On Jan 2, we issued an updated research report on The Timken Company (NYSE:TKR) . The company is likely to benefit from favorable price and mix, and cost-reduction initiatives. Acquisition strategies and efforts to boost market share and market offerings are other positives. However, input-cost inflation and weakness in order rate remain near-term headwinds.

Favorable Price & Mix to Aid Growth

Timken projects its adjusted earnings between $4.70 and $4.75 per share for 2019. The mid-point of the guidance suggests 13% year-over-year growth. Earnings will benefit from acquisitions, and a favorable price and mix.

On the top-line front, Timken expects total revenues for 2019 to be up 5-6% year on year, driven by acquisition benefits, strong organic growth in wind and solar energy, aerospace, marine and rail sectors and positive pricing. The company also expects steady demand growth in its products and services. Further, the company’s effort to reduce costs and improve operating efficiency will boost margins.

Acquisition Strategy to Drive Growth

Timken has been benefiting from acquisitions and divestitures. Last year, the company acquired Rollon, Cone Drive and ABC Bearings, and divested the ICT Business. During second-quarter 2019, Timken acquired the Diamond chain for $84.9 million.
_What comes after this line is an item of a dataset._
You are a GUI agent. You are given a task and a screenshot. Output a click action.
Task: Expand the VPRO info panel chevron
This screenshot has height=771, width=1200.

Timken has also completed the acquisition of BEKA Lubrication. This buyout has fortified the company’s global leadership in the automatic lubrication systems market sector, and expanded its geographic reach in Europe and Asia. Additionally, the deal has enabled Timken to better serve the wind and other industrial end markets. These acquisitions will likely boost top-line growth by 7.5%. The company is also poised to benefit from cost synergies owing to acquisitions.

Headwinds

Timken is exposed to currency-exchange rate fluctuations, which will likely hurt its top-line growth. Higher inventory and weak order levels are other concerns. Higher input costs due to the imposition of tariffs will dent margins.

Lower demand in off-highway, heavy truck and industrial services might affect strength in the wind, solar, energy and aerospace markets. Consequently sluggish automotive sector will dent Timken's top-line growth. Furthermore, slowdown in industrial markets is another concern.